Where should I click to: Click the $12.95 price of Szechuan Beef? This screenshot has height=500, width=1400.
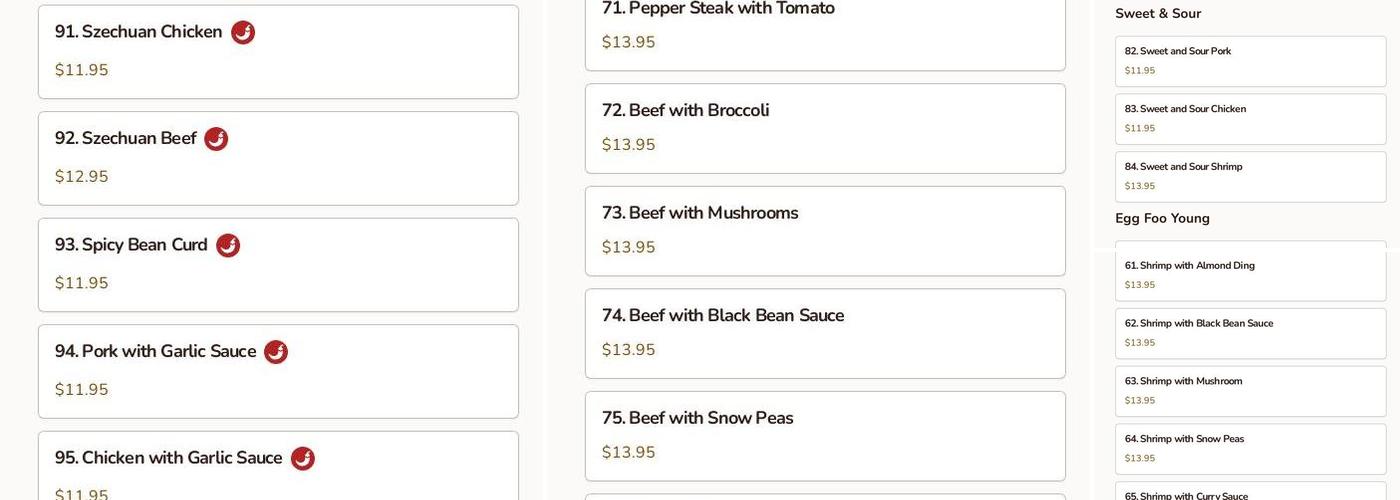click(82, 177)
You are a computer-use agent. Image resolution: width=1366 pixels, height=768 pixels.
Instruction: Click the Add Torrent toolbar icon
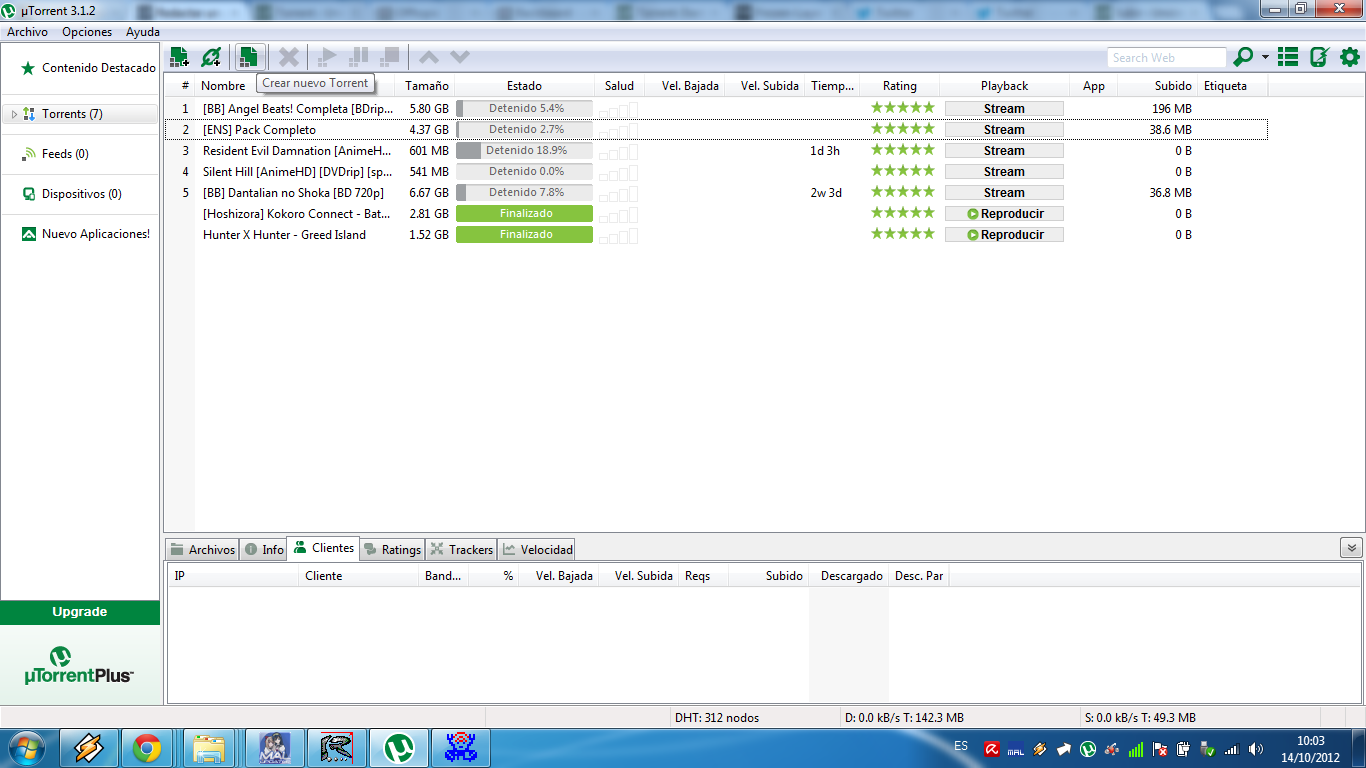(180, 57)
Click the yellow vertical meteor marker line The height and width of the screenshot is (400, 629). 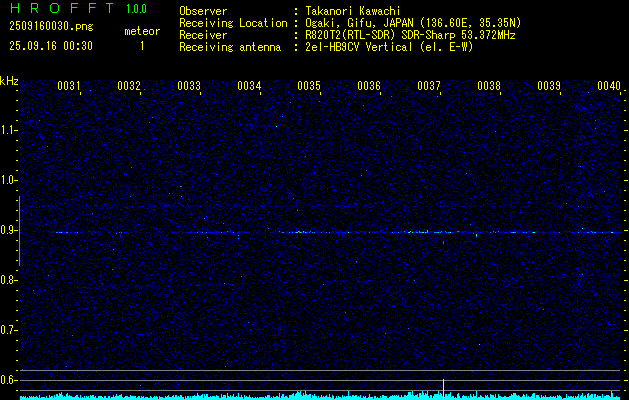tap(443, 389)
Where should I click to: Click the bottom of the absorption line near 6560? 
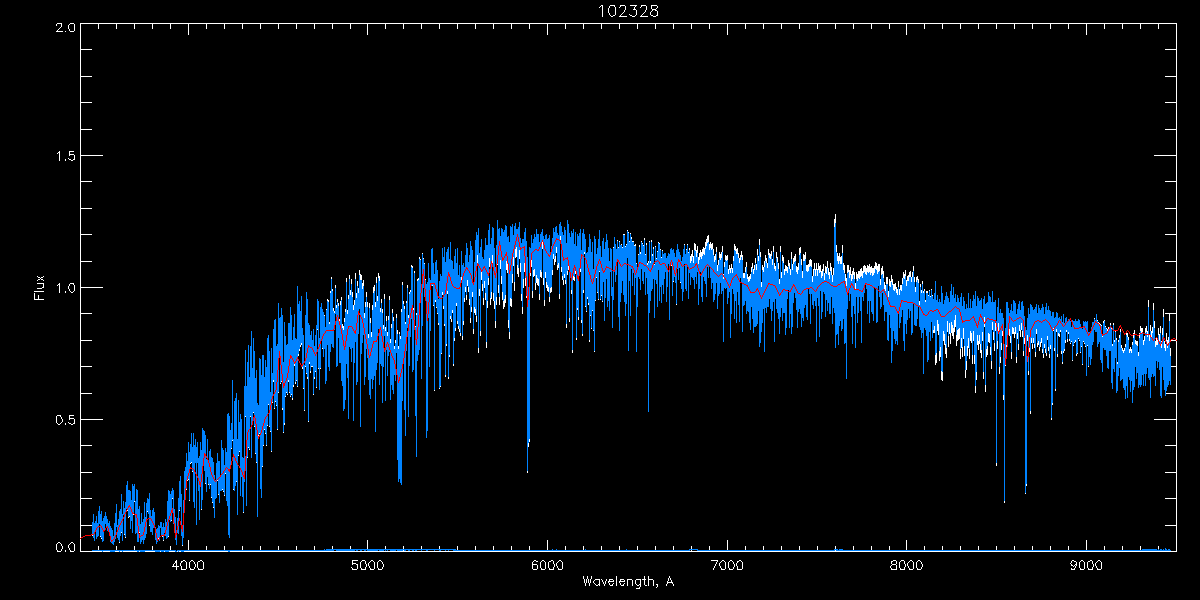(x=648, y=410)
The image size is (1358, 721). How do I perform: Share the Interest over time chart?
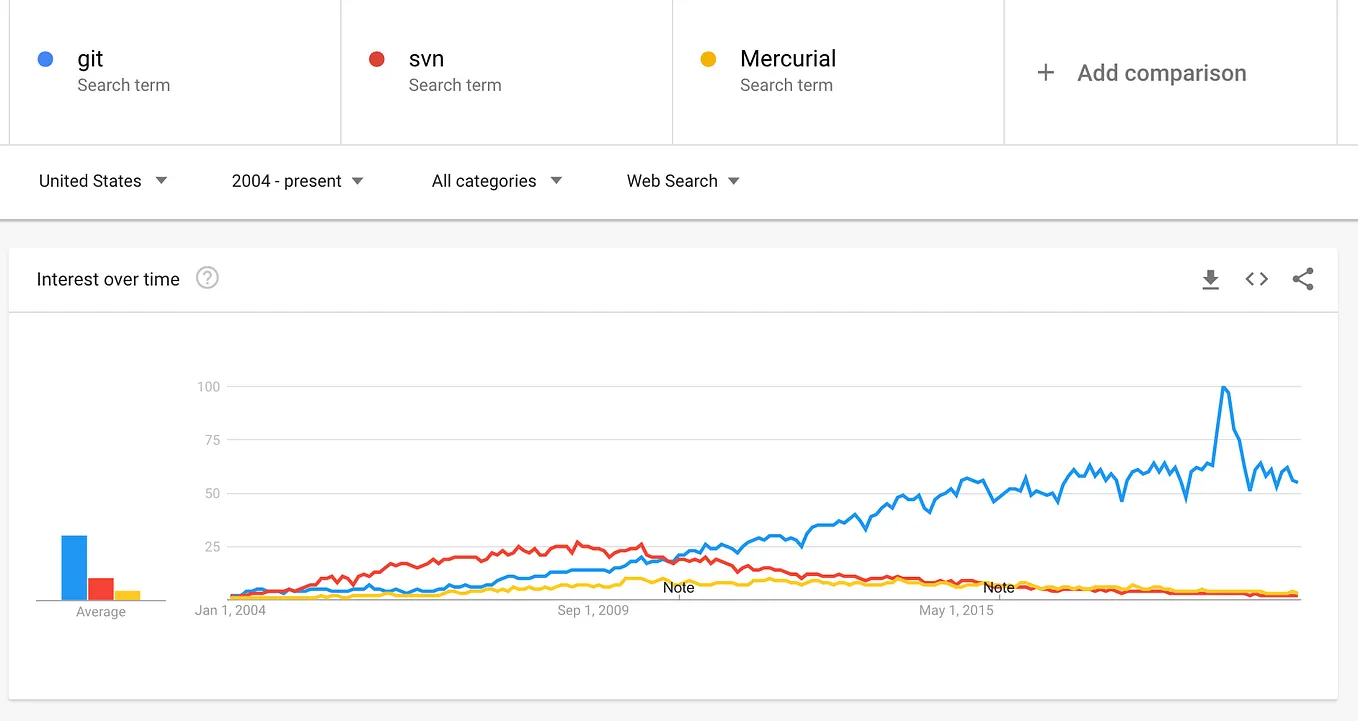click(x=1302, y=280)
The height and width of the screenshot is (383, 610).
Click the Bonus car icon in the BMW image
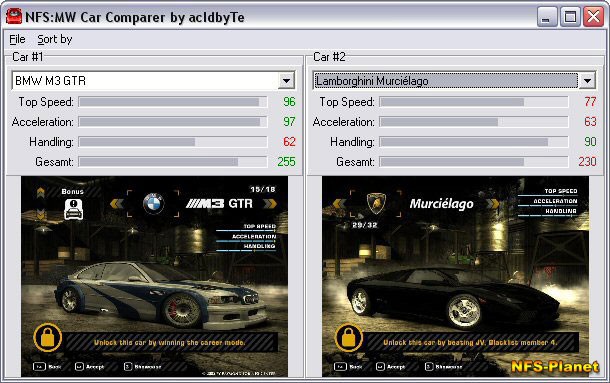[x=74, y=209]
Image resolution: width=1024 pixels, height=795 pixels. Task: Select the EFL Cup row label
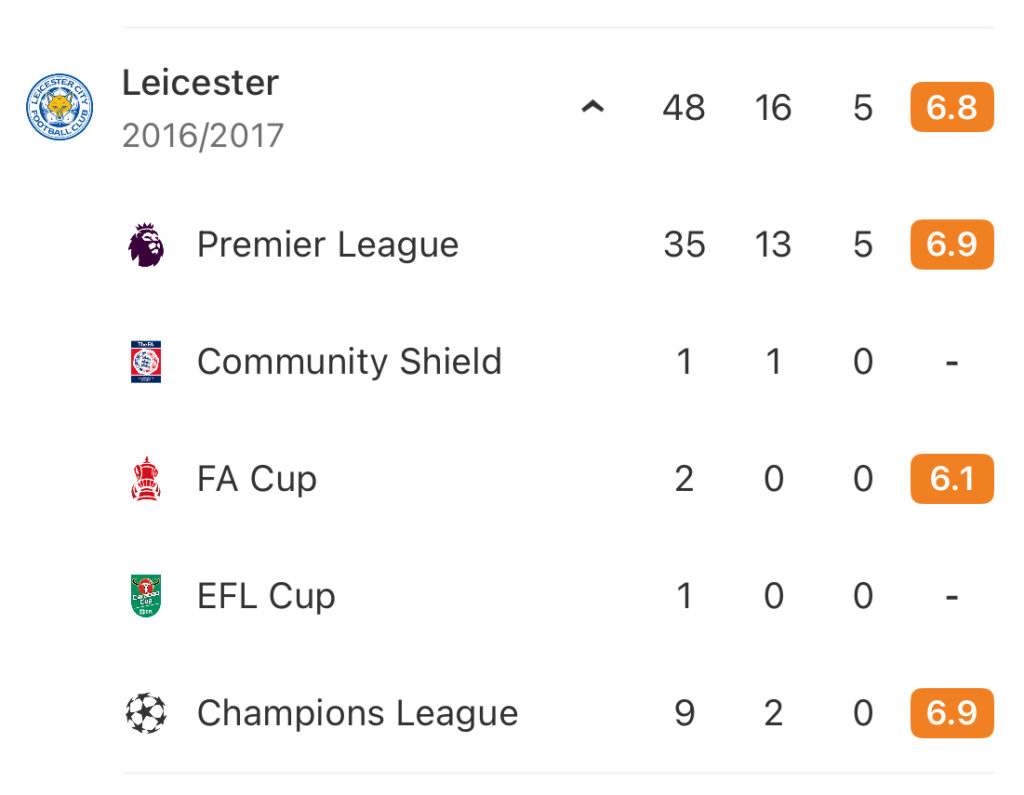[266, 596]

WHAT IS NEEDED → Only the lines from the one with "The image size" through the end of the listing should be transcribed, exactly and without pictures.

RESPONSE AREA →
The image size is (1358, 721). How do I perform: Share the Interest over time chart?
click(x=1302, y=280)
The height and width of the screenshot is (383, 610).
Click the Bonus car icon in the BMW image
[x=74, y=209]
Image resolution: width=1024 pixels, height=795 pixels. Task: Select the EFL Cup row label
[266, 596]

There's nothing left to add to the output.